TOP ABSTRACT INTRODUCTION MATERIALS AND METHODS RESULTS DISCUSSION CONCLUSION REFERENCES

 
Cotransfection of agrin with neurotrypsin in eukaryotic cells results in agrin cleavage at two sites
We studied whether agrin is a proteolytic substrate of neurotrypsin, because alterations of NMJs in the diaphragm of transgenic mice overexpressing neurotrypsin in motoneurons resemble those of agrin knockout mice (Bolliger, M. et al., unpublished observations). To test agrin as a substrate for neurotrypsin, HeLa cells were transfected with the transmembrane isoform of rat agrin (x4y8) alone or together with either wild-type neurotrypsin (wt) or an inactive form of neurotrypsin (S/A), in which the active site Ser was mutated to Ala. In lysates of cells transfected with agrin alone, a smear >250 kDa, characteristic for full-length agrin, was detected in Western blots with antibodies directed against its C-terminal moiety (Fig. 1 A). The same signal was also found in lysates of cells cotransfected with inactive neurotrypsin. When wild-type neurotrypsin was cotransfected with agrin, no agrin signal was found in the cell lysate. However, new bands of 110, 90, and 22 kDa were found in the culture supernatant. None of these agrin fragments were found in the supernatants of cotransfections with the inactive form of neurotrypsin. Together, these results demonstrated that proteolytically active neurotrypsin cleaved agrin, resulting in the release of three C-terminal fragments into the culture supernatant.

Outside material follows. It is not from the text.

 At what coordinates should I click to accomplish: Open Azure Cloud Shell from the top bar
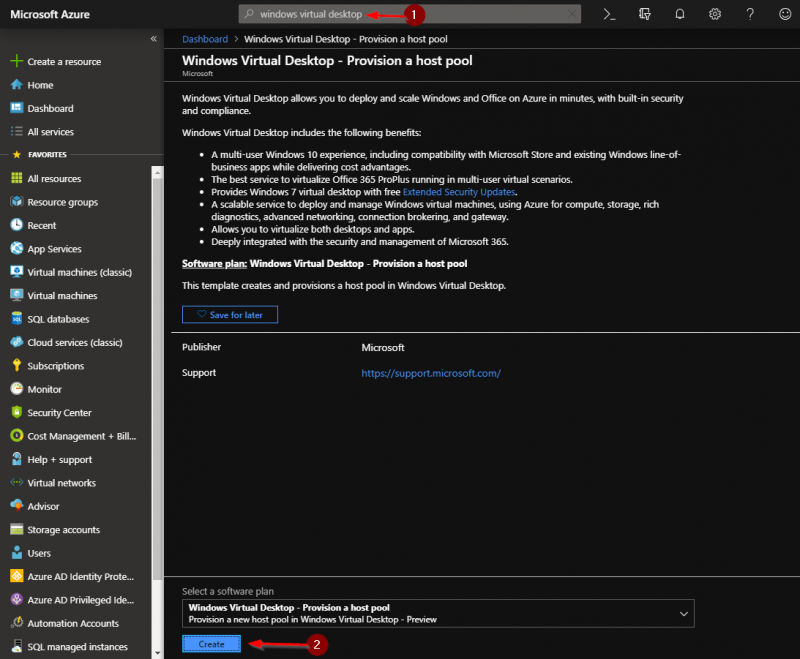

View larger version (14K): [in this window] [in a new window]   Figure 1. Neurotrypsin cleaves agrin in vitro and in vivo. A) Western blot analysis of HeLa cells cotransfected with combinations of membrane-bound agrin (+), wild-type neurotrypsin (wt), inactive neurotrypsin (S/A), and empty pcDNA3.1 (–). Supernatants (S) and cell lysates (CL) were analyzed with anti-agrin (R132 and G92) antibodies, directed against the C-terminus of agrin. Top) Transfection of agrin alone resulted in a signal above 250 kDa in cell lysate. Upon cotransfection with wild-type neurotrypsin, full-length agrin was cleaved resulting in fragments running at 22, 90, and 110 kDa in supernatant. No cleavage was found after cotransfection with inactive neurotrypsin. Bottom: Control for neurotrypsin expression with G93 antibody. B) Western blot analysis of tissue from wild-type (wt) and neurotrypsin-deficient (KO) mice. The 90 kDa agrin cleavage product was detected in brain, kidney, and lung of wild-type mice but was absent in neurotrypsin-deficient. Similar results were obtained for 22 kDa agrin fragment except for lung. ß-Actin was used as a loading control.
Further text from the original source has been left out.